Due to intolerable KGB pressure, the Moscow Helsinki group - formed by Soviet citizens in May 1976 to monitor Soviet compliance with the Helsinki accords - announced a halt to its work. This statement has spurred press speculation that dissent is dead in the USSR.
Soviet officials, of course, have long touted their success in routing so-called ''anti-Soviet subversion.'' Rather than dealing with such fundamental economic and social ills as endemic food shortages, rampant alcoholism, or declining labor productivity - not to mention the escalating cost of Soviet adventurism in Afghanistan and Poland - the Kremlin tries to stamp out political dissent.
Has the systematic Soviet repressive campaign succeeded? The basic causes for dissatisfaction continue, exacerbated by Soviet propaganda that everything is coming up (red) roses. Indeed, in the first seven months of 1982, at least 127 people have been arrested for their human rights activity. Official claims to the contrary, the Soviets still have not succeeded in stopping dissent from spreading.
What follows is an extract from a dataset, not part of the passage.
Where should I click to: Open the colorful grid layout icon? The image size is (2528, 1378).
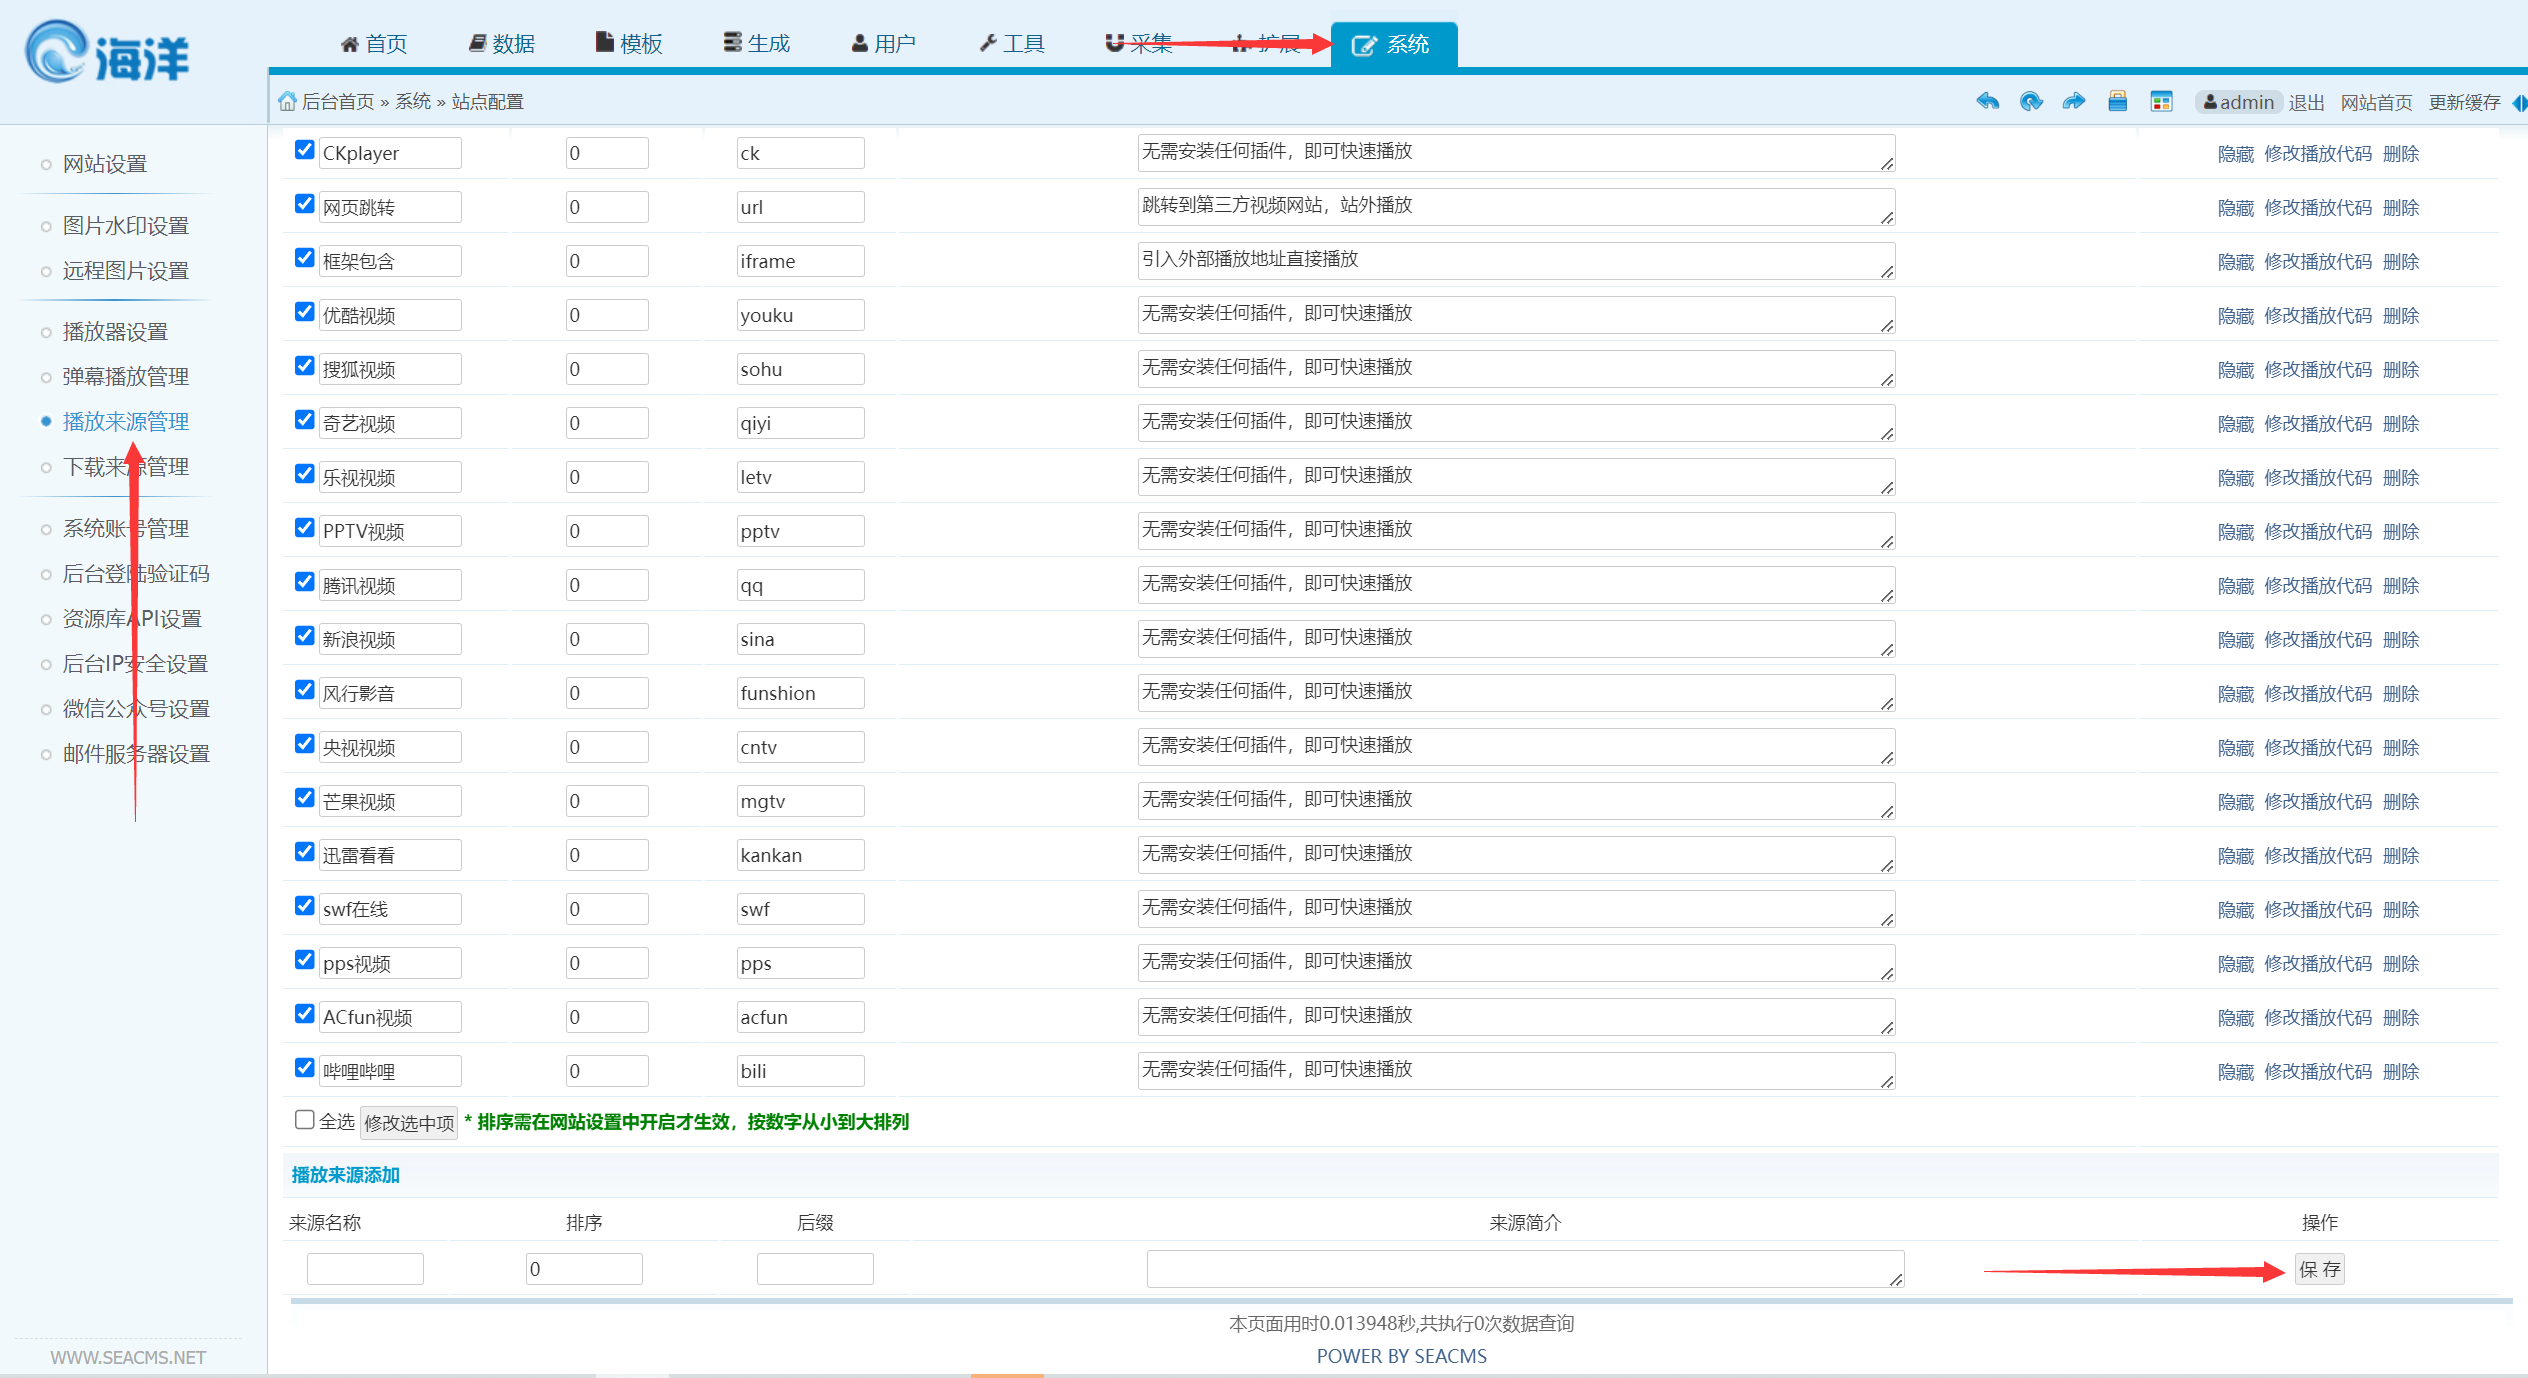(x=2161, y=101)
The Soviets have reacted very harshly to the Soviet Helsinki groups: 38 currently imprisoned members of the Moscow, Ukrainian, Lithuanian, Georgian, and Armenian groups are serving a total of 355 years in detention. The Ukrainian Helsinki group has borne the brunt of this all-out campaign: 26 men and women have been imprisoned for joining its ranks. The Ukrainian KGB chief, Vitaly Fedorchuk, who organized this campaign, is now KGB top dog in Moscow.
The Soviet Helsinki groups managed to garner considerable public and diplomatic support in the West. In addition, the monitors rallied often disparate Soviet human rights activists under the Helsinki human rights banner. The hundreds of documents issued by these groups were often based on testimony from ordinary citizens throughout the Soviet Union.
Western attention has centered on those courageous Soviet citizens who advocate democratic solutions to Soviet ills. Yet dissent in the Soviet Union takes numerous forms: concern for unique cultures; defense of religious rights; and protest at declining living standards.
Most Russians are concerned about easier access to better consumer goods, such as meat and bread. In fact, Dr. Zoya Serebryakova, chief neuropsychiatrist of the Soviet Ministry of Health, made a statement in May 1981 which strongly suggests that there are thousands of patients in mental hospitals who are there merely for making ''groundless'' complaints about living conditions. Leaders of the fledgling free labor union movement, such as Aleksei Nikitin, also languish in psychiatric hospitals.
Support for genuine national and religious rights probably elicits the greatest level of popular support, particularly among the non-Russian half of the Soviet population. The Soviet constitution, in fact, grants each of the 15 Soviet republics the right to secede from the USSR. People who advocate greater cultural rights or protest official policies of russification, however, face likely imprisonment.
Thus, Ukrainians, Lithuanians, Estonians, Latvians, and Jews are overrepresented among the ranks of Soviet political prisoners. The 500,000 Muslim Crimean Tatars continue their 25-year petition campaign to be allowed to return to the Crimea from their places of Stalinist exile.
Many religious groups refuse to abide by discriminatory Soviet laws on religion. Others, such as Uniate Catholics, are outlawed in the USSR. There are now 160 imprisoned reform Baptists in the Soviet Union, while Adventists and Pentecostals are also jailed for trying to follow the dictates of conscience. In fact, after generations of persecution, an estimated 30,000 Soviet Protestants, mostly Pentecostals, want to emigrate from the USSR. The West knows the tragic story of one such Pentecostal family, the Vashchenkos, who are again on hunger strikes in Moscow and Chernogorsk. Despite persecution, 15 unofficial journals exist in Lithuania; one journal recently printed a petition signed by 18,341 Catholic parents to protest police brutality against religious youths.
Faced with such protest, the Kremlin has taken new measures to isolate the Soviet people. Citing technical reasons, the Soviets have cut off direct dialing for international telephone calls. (In view of Soviet achievements in space technology, it is hardly a credible explanation.) Emigration rates have plummeted for the few groups - Jews, Germans, and Armenians - who were permitted to leave the USSR.
Although the Soviet Helsinki monitors are silenced for now, the West should not accept Soviet claims to have crushed dissent. There is too much evidence to the contrary.